Um dos motivos que levaram tantas missões, entre elas a Missão Cruls, de incentivar a vinda da capital do Brasil para o Planalto Central era, além do desenvolvimento da região e de maior segurança , o fato de que aqui se encontravam as nascentes dos grandes rios brasileiros que corriam para o norte e para o sul do país. Nossas Águas Emendadas.
Era necessário que aqui se instalasse a capital para garantir a preservação deste importante patrimônio nacional, as nascentes que contribuíam para garantir a saúde de grandes rios nacionais. Não foi exatamente isso que aconteceu, infelizmente, para as próximas gerações.

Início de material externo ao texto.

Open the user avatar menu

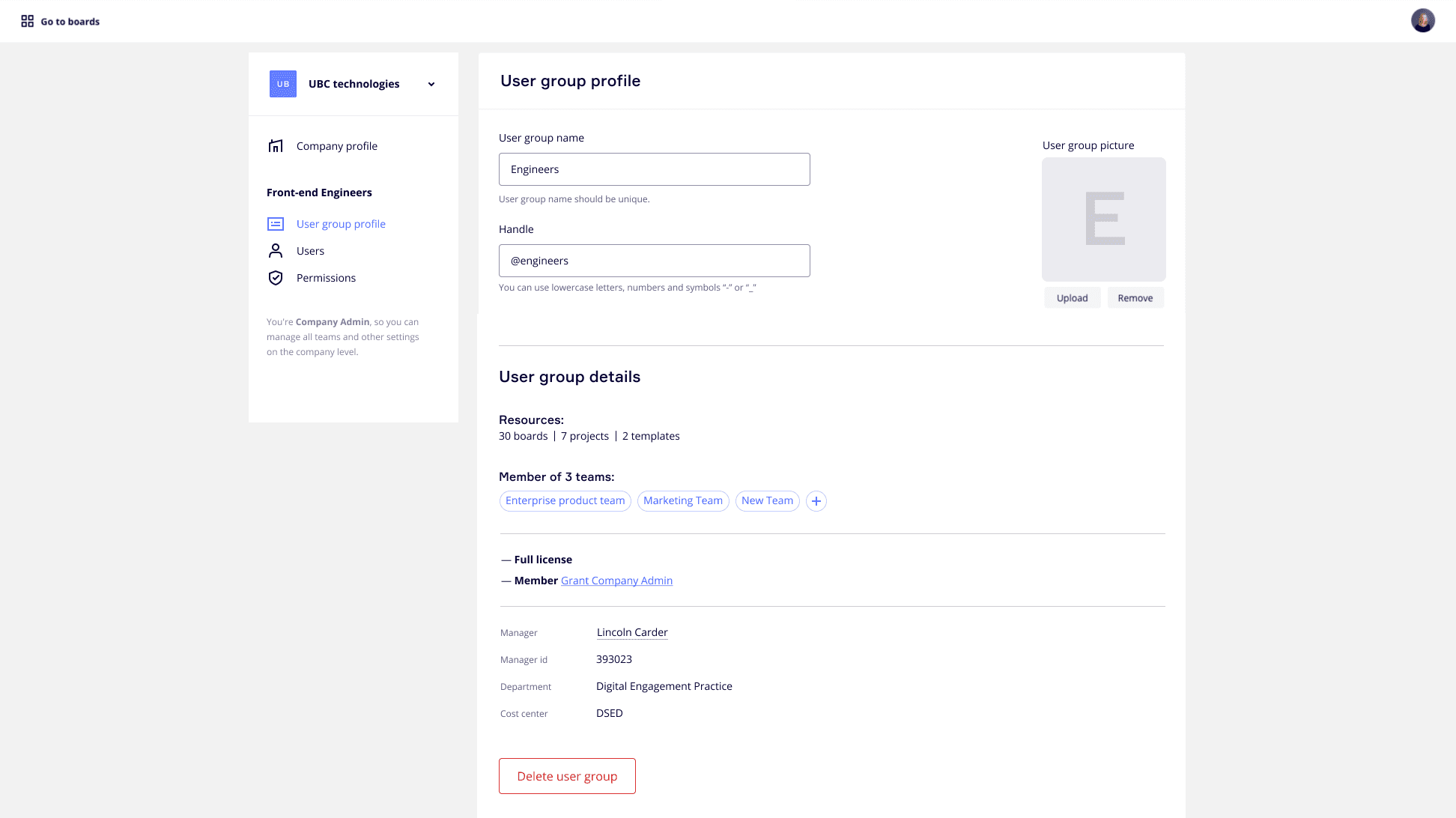pos(1422,21)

O problema da água no DF é uma realidade a ser pensada para já, para os próximos anos. Essa reflexão não pode ignorar o fator de maior peso no processo de deterioração da situação ambiental ao longo das últimas décadas: a grilagem de terras no DF, dentre elas terras da União, e a construção de moradias ilegais em áreas de preservação ambiental e nascentes.
É importante que a população saiba que 51% das ações da Terracap - autarquia fundada na época da fundação de Brasília - pertencem ao DF e que 49% pertence à União, portanto a União é também responsável pelas terras do DF e pela fiscalização do que ocorre de ilegal com elas.
As autoridades de uma maneira geral não tiveram uma ação coordenada para impedir a absurda ocupação ilegal de terras no DF ao longo do tempo, apesar de em Brasília se encontrar o Ministério Público do Distrito Federal, o Ministério Público da União, o Congresso Nacional, os tribunais superiores, o Tribunal de Contas.
Mesmo assim, o que aconteceu historicamente devido à irresponsabilidade de vários governos?
Até a década de 1980, isto é, até o governador nomeado Aimé Lamaison, Brasília se mantinha dentro do planejamento feito para a cidade por Oscar Niemayer e Lúcio Costa.
Depois em 1990, com as primeiras eleições, tivemos um brutal processo de desconstituição de Brasília. Como é que se deu isso?
Exatamente quando a governamental SHIS- Sociedade de Habitações de Interesse Social - deixou de construir habitação popular e passou a imperar a política do incentivo à invasão por parte de pessoas de baixa renda. Mais tarde isso veio a ocorrer também com a classe média alta.
No primeiro governo de Joaquim Roriz milhares de pessoas que não moravam no DF, não conheciam o DF, vieram para cá porque ficaram sabendo por meio de parentes e amigos que aqui tinha um homem que dava terras.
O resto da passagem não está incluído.